Driest place on Earth
The Atacama desert in northern Chile is the most arid tract of land known. On average the buff-coloured sands of this region receive less than 0.004in of rain a year. Some parts of the desert have not seen rainfall in 400 years; scientists see it as a good training ground for testing instruments to search for the presence of water on other planets.
The Atacama desert owes its conditions to the fact that it is sandwiched between the high mountains of the Andes on the east and the exceptionally cold currents of the Pacific Ocean in the west. Bodies buried there by prehistoric people are almost perfectly preserved as natural mummies.
The world's worst modern meteor strike
Early in the morning of 30 June 1908 a large and mysterious explosion occurred in the sky over eastern Siberia. Visitors to the site of the explosion at Tunguska in northern Russia saw catastrophic damage, with thousands of acres of forest felled.
Local reindeer herdsmen said they were blown off their feet during the impact. The fireball lit up the night sky for hundreds of miles around - some say that it could even be seen from London.
Scientists now believe the event was caused by a large meteorite breaking up as it entered the Earth's atmosphere. The lump of space rock exploded at an altitude of about 4 miles (6.4km), sending a huge pulse of explosive energy to the ground that flattened everything in its path.
The most destructive earthquakes
On 22 May 1960 an earthquake with a magnitude of 9.5 on the Richter scale struck off the coast of Chile. It is estimated to have accounted for about a quarter of the seismic energy released by all earthquakes in the past century. The US Geological Survey said that the earthquake killed 2,000 people, injured 3,000 and made another 2 million homeless. Tsunamis travelled across the Pacific, causing millions of pounds worth of damage in Hawaii, Japan, the west coast of the US and the Philippines.

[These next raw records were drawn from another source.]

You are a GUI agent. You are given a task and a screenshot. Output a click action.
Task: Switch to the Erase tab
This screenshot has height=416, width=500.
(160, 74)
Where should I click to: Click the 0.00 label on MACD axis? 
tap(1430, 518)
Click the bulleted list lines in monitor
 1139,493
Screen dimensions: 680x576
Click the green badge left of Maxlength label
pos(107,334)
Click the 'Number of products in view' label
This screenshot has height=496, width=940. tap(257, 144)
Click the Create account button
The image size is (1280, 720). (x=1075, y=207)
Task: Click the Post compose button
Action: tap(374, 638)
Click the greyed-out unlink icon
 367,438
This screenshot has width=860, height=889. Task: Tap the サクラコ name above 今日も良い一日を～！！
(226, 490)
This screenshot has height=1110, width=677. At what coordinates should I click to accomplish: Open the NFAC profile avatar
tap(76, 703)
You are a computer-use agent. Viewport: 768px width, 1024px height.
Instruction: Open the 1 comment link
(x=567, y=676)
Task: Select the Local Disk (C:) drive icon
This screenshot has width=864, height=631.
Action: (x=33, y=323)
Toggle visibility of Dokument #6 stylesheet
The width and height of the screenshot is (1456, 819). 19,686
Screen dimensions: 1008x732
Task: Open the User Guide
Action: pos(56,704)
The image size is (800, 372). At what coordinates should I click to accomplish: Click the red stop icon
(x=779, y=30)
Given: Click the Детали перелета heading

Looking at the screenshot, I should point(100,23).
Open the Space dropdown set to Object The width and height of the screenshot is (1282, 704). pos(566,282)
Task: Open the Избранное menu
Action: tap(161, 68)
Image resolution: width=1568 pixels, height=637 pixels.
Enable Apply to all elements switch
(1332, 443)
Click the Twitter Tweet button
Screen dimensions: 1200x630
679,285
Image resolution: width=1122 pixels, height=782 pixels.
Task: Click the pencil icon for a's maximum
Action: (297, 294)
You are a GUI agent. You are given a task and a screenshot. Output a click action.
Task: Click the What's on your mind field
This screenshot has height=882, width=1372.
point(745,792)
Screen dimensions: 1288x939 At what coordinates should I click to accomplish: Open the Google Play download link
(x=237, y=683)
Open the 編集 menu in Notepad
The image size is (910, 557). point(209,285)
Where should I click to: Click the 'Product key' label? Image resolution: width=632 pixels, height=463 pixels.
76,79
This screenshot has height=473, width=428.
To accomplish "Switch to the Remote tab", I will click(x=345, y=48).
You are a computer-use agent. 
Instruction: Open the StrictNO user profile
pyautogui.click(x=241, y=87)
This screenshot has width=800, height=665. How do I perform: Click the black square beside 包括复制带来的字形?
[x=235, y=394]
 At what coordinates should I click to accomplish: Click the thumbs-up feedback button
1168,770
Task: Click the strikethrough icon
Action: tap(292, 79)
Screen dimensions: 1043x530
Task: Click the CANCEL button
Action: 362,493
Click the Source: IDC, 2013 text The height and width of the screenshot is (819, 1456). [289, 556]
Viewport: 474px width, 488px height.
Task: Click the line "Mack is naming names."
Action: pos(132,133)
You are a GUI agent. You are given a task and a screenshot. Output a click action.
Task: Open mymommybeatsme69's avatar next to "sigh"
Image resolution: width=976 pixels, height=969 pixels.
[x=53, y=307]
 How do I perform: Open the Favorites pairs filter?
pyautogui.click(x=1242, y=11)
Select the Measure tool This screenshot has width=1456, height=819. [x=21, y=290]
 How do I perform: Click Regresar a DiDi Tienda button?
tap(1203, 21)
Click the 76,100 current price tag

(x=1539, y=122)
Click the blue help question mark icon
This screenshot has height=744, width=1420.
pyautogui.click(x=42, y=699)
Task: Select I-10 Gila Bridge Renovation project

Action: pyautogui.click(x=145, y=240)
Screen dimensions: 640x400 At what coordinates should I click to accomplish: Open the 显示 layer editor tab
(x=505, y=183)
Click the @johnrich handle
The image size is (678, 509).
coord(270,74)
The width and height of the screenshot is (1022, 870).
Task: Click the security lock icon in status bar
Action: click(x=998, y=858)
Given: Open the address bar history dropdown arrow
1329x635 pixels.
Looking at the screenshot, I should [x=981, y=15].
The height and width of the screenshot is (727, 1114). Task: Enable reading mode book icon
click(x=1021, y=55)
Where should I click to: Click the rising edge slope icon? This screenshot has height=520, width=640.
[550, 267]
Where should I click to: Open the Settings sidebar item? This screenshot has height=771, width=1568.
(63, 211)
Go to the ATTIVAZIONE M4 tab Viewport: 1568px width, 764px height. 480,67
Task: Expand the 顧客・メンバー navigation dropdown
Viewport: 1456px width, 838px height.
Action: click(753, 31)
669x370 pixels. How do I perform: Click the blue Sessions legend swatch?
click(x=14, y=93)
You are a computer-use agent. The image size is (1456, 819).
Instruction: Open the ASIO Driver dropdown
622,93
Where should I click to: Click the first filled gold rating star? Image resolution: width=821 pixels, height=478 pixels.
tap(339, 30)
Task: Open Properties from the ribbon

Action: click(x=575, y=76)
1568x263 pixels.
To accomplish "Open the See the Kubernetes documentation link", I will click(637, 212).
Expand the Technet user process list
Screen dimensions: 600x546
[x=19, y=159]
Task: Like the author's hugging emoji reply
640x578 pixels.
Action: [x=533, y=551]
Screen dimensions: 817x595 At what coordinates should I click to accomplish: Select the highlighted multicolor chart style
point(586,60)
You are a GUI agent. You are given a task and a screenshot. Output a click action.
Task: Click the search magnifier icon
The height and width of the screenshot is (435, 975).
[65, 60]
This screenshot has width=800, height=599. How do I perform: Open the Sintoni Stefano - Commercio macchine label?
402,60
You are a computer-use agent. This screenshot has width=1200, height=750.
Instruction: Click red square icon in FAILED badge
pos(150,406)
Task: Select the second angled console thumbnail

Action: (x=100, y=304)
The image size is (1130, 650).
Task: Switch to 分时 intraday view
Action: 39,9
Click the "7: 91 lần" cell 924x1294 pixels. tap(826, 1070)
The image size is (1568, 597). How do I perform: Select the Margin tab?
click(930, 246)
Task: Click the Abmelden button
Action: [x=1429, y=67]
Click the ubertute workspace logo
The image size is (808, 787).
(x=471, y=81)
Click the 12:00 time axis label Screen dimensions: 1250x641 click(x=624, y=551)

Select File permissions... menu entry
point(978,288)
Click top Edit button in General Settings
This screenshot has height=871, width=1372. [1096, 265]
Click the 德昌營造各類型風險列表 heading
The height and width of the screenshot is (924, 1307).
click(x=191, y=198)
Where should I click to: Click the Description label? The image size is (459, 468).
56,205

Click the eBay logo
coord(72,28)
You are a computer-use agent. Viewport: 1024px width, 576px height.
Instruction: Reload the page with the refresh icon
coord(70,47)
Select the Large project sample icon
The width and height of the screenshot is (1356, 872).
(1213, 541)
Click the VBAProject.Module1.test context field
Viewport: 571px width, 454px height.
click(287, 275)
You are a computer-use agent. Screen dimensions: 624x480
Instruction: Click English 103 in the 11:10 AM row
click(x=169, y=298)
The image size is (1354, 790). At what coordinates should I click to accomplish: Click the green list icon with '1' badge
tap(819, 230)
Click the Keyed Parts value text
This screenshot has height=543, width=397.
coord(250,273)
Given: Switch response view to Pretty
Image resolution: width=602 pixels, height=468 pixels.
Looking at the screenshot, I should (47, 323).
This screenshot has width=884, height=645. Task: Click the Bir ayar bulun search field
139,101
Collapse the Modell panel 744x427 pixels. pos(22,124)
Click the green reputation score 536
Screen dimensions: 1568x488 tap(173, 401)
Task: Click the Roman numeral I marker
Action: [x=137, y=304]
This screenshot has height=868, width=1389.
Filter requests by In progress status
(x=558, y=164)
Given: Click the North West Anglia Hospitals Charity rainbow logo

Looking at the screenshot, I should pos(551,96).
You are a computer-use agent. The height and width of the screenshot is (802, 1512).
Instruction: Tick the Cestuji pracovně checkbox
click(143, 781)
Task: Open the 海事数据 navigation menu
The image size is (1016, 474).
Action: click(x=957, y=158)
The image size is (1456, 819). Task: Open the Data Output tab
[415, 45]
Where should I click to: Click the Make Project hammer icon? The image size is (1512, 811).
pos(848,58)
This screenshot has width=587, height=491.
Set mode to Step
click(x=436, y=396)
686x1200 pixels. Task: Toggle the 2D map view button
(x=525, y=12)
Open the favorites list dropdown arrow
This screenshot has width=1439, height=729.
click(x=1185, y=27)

However, the most destructive earthquake in modern times was in Tangshan, north-east of the Chinese capital of Beijing, in 1976. Officially the death toll was 242,419; unofficial estimates said 750,000.
The world's biggest volcanos
The most destructive volcanic eruption in modern times was that of Tambora on the Sumbawa island of Indonesia. It began on 5 April 1815 with a moderate explosion. Five days later "three columns of fire" rose into the sky and an estimated 50 cubic kilometres of molten magma were expelled. An estimated 92,000 died from the explosion or resulting starvation.
The debris thrown into the atmosphere caused global climate change. Crops failed as far away as America and many tens of thousands of people died from famine in the immediate vicinity of the eruption.